Die Relativitätstheorie, die hier im Folgenden entfaltet wird, ist allerdings eine der Liebe. Denn das ideale Paar Nora und Aron, das man in den ersten Minuten kennenlernt, wird durch einen Schuss bei einem Banküberfall bald darauf jäh auseinandergerissen. Von da an zeigt „Mein Ende. Dein Anfang“ in Zeitsprüngen einerseits die Vorgeschichte ihrer Liebe. Zugleich ist zu erleben, wie Nora an den Tagen danach Trauer, Schmerz, Wut und Rachegedanken in Clubs betäubt. Dort lernt sie Natan kennen, der so ganz anders ist als Aron, aber auch ein Verlorener, Gepeinigter – womöglich durch die Sorge um seine Tochter. Es gibt aber auch noch etwas anderes, ein oder zwei Geheimnisse, die beider Verhältnis von Grund auf neu justieren.
„Alles ist für immer“
Dies ist ein Film, der einen großen Bogen schlägt, und dabei von vielen kleinen Details lebt. Es geht um zwei Menschen, die sich in ihrer Verzweiflung finden. Es geht um Nora, eine Frau zwischen zwei Männern – was die a-chronologische Erzählung noch betont –, und darum, wie man mit einer traumatischen Erfahrung umgeht. Es geht auch um Paradoxa, wie sie das Déjà-vu vor Augen führt. Einmal sagt Nora zu Aron: „Nichts ist für immer.“ Er antwortete: „Alles ist für immer. Zufälle sind nur ein Mangel an Information.“ Und weiter: „Alles, was du gemacht hast, hat dich genau hierhergeführt.“ Konsequent zu Ende gedacht hieße dies: Noch Arons Tod dient dazu, dass Nora das tun kann, was darauf folgt. Stirbt Aron, um ein anderes Leben zu schenken?
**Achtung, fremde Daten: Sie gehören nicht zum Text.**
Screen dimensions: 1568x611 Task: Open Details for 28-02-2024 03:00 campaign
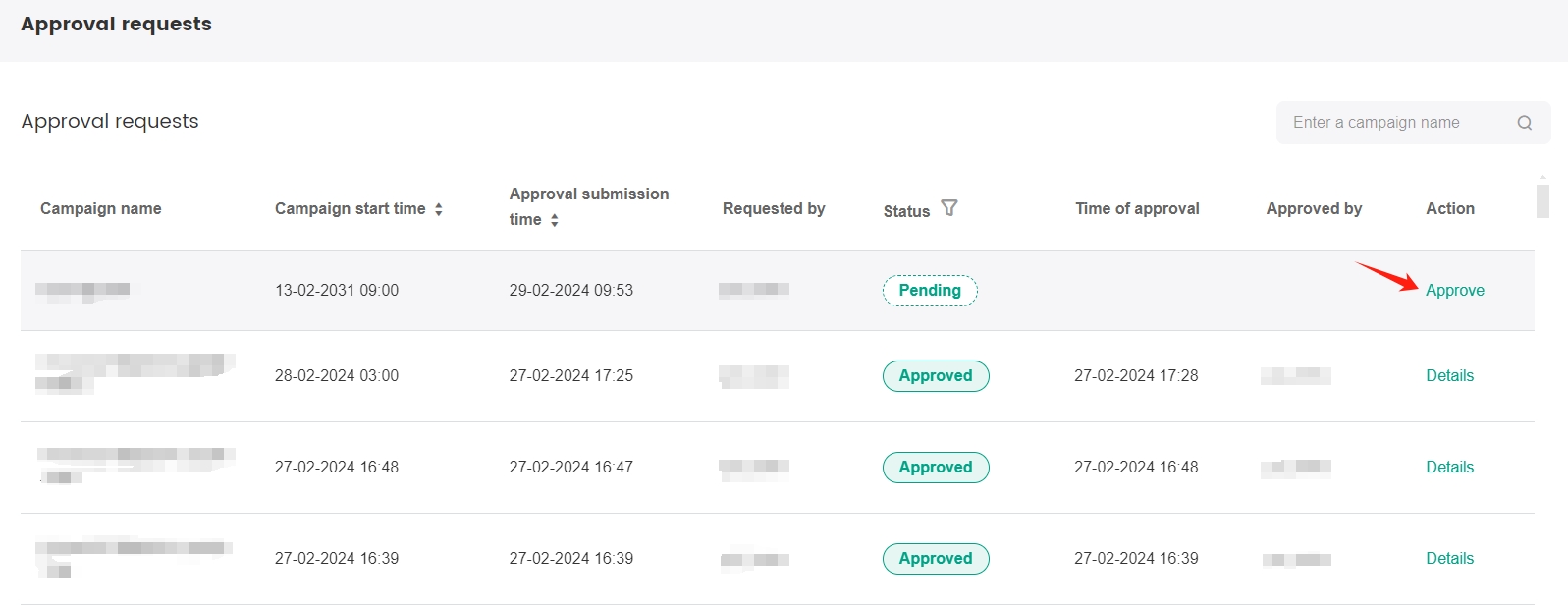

Ins Bild gefasst ist das durch „Schrödingers Schrank“, in dem Porzellanteller derart angeordnet sind, dass sie beim Öffnen sofort herausfallen müssen: „Die Teller sind eigentlich schon kaputt, obwohl sie noch heil sind.“ Das erinnert an das quantenphysikalische Gedankenspiel von „Schrödingers Katze“ und ist doch auch ein guter Witz.
Handwerklich arbeitet die Regisseurin vor allem mit konsequentem, intensivem Tempo. Mit kurzen subtilen Signalen wie einem Finger, um den ein Pflaster gewickelt ist. Das hilft bei der Orientierung im Zeitraum. Ihr zur Seite steht ein bis in die Nebenrollen überdurchschnittliches Ensemble, aus dem Saskia Rosendahl herausragt. Sie ist die Herzkammer von „Mein Ende. Dein Anfang“ und seiner präzisen Konstruktion. Rosendahl zeigt in jedem ihrer bisherigen Filme eine ganz andere Facette; hier ist es eine Mischung aus Erschütterung und Unverwüstlichkeit. Ihre Verwundung ist immer zu sehen, und zugleich ist sie als Nora auch ein ganz normaler Mensch ohne Kapricen.
Unbedingtes Kino
„Mein Ende. Dein Anfang“ ist ein großer Wurf. Unbedingtes Kino, das mehr will, als es die fernsehdominierten Dramaturgien und Ästhetiken in Deutschland gemeinhin zulassen. Man sieht diesem Film an, dass Minoguchi – eine versierte Autorin, die auch für andere Regisseure Drehbücher schreibt – nicht an einer Filmhochschule studiert hat, sondern eine Autodidaktin ist, die vor allem dadurch gelernt hat, dass sie viele Filme gesehen hat.
Im Nachdenken über „Mein Ende. Dein Anfang“ könnte einem noch auffallen, dass der Name Natan ein Palindrom ist, genau wie der seiner Tochter Ava. Wie auch Nora und Aron, wenn man sie zusammenliest. Unverbunden aber, und so erschließt sich der ganze Sinn von Titel und Beginn erst am Schluss, ist sein Name der ihre, von hinten gelesen – so wie der Zeittunnel nach Arons These in beide Richtungen durchschritten werden kann.
Auch der Film von Mariko Minoguchi ist von zwei Richtungen lesbar: Ein Liebesthriller, den man nicht übersehen darf, avantgardistische Unterhaltung, die herausfordert, indem sie dort unterhält, wo man es am wenigsten erwartet.